**Problem requirements**
In the passage below on calla and birds' nests, why did the writer tell Pratt it would be worth looking for other rare plants in Calla Swamp? Explain in one to three sentences.

**Passage shown**
Some of the calla is going to seed. See June 7, 1857 (“Pratt has got the Calla palustris, in prime. . .from the bog near Bateman's Pond”); June 9, 1857( “The calla is generally past prime and going to seed. I had said to Pratt, "It will be worth the while to look for other rare plants in Calla Swamp, for I have observed that where one rare plant grows there will commonly be others." ”); June 24, 1857 ("Found [in Owl-Nest Swamp] the Calla palustris, out of bloom, and the naumbergia, now in prime, which was hardly begun on the 9th at Bateman Pond Swamp.”); August 29, 1857 ("I find the calla [in Owl-Nest Swamp] going to seed, but still the seed is green.”); and note to July 2, 1857 ("Calla palustris . . . at the south end of Gowing's Swamp. Having found this in one place, I now find it in another.")

Also showed me one of five eggs found there in a nest some fourteen feet high in a slender maple sapling. See July 31, 1857 ("Got the wood thrush’s nest of June 19th (now empty).")

See an oven-bird's nest with two eggs and one young one just hatched. The bird flits out low, and is, I think, the same kind that I saw flit along the ground and trail her wings to lead me off day before yesterday. See June 1, 1853 (“ Eggs in oven- bird's nest. ”); June 7, 1853; (“The oven-bird runs from her covered nest, so close to the ground under the lowest twigs and leaves, even the loose leaves on the ground, like a mouse, that I can not get a fair view of her. She does not fly at all. Is it to attract me, or partly to protect herself ?”); June 10, 1855; ( Oven-bird’s nest with four eggs two thirds hatched, under dry leaves, composed of pine-needles and dry leaves and a hair or two for lining, about six feet south west of a white oak which is six rods southwest of the hawk pine.”); June 18, 1854 (“Observe in two places golden-crowned thrushes, near whose nests I must have been, hopping on the lower branches and in the underwood, — a somewhat sparrow-like bird, with its golden-brown crest and white circle about eye, carrying the tail somewhat like a wren, and inclined to run along the branches. Each had a worm in its bill, no doubt intended for its young.”); July 3, 1853 (“The oven-bird's nest in Laurel Glen is near the edge of an open pine wood, under a fallen pine twig and a heap of dry oak leaves. Within these, on the ground, is the nest, with a dome-like top and an arched entrance of the whole height and width on one side. Lined within with dry pine-needles.”).

Monday, June 18, 2018

I find a young Emys insculpta


June 18

How dogs will resort to carrion, a dead cow or horse, half buried, no matter how stale, — the best-bred and petted village dogs, and there gorge themselves with the most disgusting offal by the hour, as if it were a season of famine! Surely they are foul creatures that we make cossets of. 

P. M. – To Walden to see a bird's nest, a red-eye's, in a small white pine; nest not so high as my head; still laying.

**Available data**

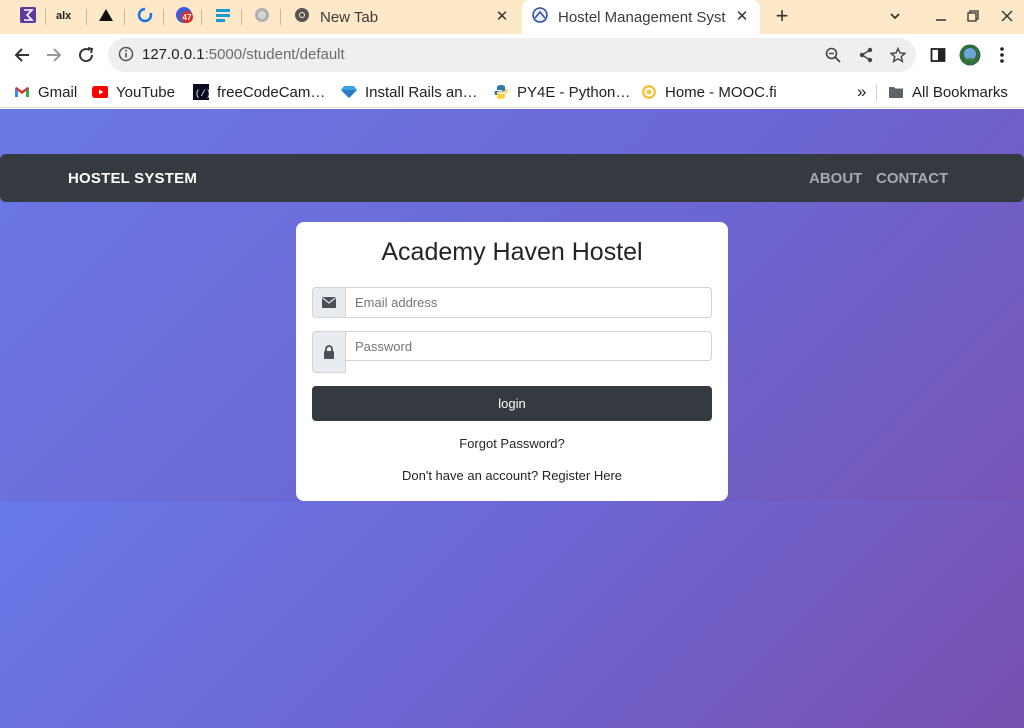 Image resolution: width=1024 pixels, height=728 pixels. What do you see at coordinates (1007, 17) in the screenshot?
I see `close-window-icon` at bounding box center [1007, 17].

**Answer section**
The writer had observed that where one rare plant grows, there will commonly be others. Because Calla palustris grew in Calla Swamp, other rare plants were likely to be found there as well.